Stored records:
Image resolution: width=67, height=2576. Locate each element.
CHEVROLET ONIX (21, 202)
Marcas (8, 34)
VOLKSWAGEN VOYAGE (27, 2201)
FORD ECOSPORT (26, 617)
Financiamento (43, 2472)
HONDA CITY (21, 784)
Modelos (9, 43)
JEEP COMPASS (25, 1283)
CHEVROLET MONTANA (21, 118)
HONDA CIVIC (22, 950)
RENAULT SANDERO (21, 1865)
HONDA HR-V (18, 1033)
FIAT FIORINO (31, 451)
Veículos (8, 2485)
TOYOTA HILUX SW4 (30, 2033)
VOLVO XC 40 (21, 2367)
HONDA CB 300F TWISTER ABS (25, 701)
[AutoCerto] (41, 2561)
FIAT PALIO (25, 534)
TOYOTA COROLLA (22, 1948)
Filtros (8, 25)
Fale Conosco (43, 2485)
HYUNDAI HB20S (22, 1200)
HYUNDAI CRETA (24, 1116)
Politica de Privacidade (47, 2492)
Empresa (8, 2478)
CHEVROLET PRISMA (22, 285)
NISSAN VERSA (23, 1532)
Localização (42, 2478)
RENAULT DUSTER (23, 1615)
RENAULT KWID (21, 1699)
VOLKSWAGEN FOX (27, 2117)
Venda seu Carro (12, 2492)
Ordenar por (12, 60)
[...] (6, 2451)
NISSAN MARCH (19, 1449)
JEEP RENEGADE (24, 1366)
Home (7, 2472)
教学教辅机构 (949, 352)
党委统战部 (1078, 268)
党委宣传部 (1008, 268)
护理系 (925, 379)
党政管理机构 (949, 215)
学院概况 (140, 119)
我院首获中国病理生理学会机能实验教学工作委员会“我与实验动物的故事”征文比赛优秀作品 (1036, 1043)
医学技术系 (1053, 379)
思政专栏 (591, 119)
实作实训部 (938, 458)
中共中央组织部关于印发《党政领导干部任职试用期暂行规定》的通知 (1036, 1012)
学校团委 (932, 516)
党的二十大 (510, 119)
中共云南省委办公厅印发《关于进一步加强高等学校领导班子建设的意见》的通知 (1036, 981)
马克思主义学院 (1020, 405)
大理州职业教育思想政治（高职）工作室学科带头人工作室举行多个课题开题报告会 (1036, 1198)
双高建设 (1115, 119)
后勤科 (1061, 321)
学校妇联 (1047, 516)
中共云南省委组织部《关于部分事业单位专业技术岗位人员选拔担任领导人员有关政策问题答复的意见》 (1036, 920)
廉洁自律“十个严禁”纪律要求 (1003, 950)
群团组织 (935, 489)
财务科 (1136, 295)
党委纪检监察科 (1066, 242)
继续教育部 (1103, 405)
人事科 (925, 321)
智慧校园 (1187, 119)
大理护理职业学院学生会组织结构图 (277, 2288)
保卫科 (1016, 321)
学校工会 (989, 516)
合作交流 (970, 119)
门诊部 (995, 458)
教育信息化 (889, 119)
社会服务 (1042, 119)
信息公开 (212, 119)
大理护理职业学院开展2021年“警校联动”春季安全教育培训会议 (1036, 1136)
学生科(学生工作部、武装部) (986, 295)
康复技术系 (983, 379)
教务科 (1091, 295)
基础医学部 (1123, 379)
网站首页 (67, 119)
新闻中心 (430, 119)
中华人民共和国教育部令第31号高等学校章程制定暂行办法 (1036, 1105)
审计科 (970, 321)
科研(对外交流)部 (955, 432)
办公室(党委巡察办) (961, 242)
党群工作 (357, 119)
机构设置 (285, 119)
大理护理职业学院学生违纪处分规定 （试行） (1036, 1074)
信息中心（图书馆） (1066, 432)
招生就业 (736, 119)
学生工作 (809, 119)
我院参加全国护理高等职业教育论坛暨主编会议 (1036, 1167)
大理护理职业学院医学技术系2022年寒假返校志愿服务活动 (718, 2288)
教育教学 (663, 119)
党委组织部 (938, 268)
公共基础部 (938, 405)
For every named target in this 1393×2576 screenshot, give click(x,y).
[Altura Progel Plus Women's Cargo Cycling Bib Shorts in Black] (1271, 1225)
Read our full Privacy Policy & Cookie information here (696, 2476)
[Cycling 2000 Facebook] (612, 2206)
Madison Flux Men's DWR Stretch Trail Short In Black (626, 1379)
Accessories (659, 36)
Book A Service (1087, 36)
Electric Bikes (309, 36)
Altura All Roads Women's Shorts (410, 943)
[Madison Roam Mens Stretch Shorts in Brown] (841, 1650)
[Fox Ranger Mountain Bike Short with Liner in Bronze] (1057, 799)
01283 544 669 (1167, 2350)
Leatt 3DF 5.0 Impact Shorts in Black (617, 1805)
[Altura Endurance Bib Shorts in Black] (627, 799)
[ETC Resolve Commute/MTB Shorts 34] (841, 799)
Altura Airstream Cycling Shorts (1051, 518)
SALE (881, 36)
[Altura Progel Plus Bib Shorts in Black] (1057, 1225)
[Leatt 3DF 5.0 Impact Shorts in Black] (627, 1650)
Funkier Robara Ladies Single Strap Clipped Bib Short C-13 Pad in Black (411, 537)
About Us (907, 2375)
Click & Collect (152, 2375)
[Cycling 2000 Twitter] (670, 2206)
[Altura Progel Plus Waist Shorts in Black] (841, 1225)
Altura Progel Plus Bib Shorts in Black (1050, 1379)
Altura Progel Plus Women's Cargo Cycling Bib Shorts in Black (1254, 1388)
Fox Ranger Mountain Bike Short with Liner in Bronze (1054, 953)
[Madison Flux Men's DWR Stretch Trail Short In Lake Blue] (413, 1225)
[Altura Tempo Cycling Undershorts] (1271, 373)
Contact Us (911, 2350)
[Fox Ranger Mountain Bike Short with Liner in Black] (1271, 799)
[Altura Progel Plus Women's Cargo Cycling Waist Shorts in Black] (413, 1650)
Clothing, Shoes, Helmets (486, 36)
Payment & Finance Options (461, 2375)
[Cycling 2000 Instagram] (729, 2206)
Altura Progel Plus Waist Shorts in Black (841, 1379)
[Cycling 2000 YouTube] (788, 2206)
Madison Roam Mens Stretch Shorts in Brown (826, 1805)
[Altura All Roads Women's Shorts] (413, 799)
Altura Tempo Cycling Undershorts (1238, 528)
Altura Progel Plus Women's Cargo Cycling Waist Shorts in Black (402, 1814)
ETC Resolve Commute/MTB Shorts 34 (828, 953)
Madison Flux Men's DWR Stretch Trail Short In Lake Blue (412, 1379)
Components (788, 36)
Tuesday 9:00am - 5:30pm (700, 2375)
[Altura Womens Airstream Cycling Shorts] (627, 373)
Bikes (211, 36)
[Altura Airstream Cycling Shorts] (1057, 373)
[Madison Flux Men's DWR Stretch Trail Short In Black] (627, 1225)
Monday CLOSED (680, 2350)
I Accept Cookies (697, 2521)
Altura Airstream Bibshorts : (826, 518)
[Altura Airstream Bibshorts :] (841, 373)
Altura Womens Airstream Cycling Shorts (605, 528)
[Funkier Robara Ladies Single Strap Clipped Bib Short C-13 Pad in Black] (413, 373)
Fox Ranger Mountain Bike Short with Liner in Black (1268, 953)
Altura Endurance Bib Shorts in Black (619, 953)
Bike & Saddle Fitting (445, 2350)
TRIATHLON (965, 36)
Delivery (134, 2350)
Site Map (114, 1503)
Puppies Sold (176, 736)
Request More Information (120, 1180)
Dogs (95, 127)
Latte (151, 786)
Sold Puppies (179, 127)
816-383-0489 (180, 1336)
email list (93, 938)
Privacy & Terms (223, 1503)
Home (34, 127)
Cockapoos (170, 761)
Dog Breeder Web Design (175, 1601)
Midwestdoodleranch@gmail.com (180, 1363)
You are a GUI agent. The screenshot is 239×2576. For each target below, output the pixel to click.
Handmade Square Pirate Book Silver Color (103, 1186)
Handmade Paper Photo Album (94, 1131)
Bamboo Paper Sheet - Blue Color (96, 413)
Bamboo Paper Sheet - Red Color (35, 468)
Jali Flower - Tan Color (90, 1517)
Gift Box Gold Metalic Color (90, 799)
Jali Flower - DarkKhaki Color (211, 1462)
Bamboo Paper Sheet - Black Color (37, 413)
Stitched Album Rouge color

▶ Task description
Which of the lines above hold the word "Clipped"? Copy each one.

▶ Output for this task
Funkier Robara Ladies Single Strap Clipped Bib Short C-13 Pad in Black (411, 537)
[Funkier Robara Ladies Single Strap Clipped Bib Short C-13 Pad in Black] (413, 373)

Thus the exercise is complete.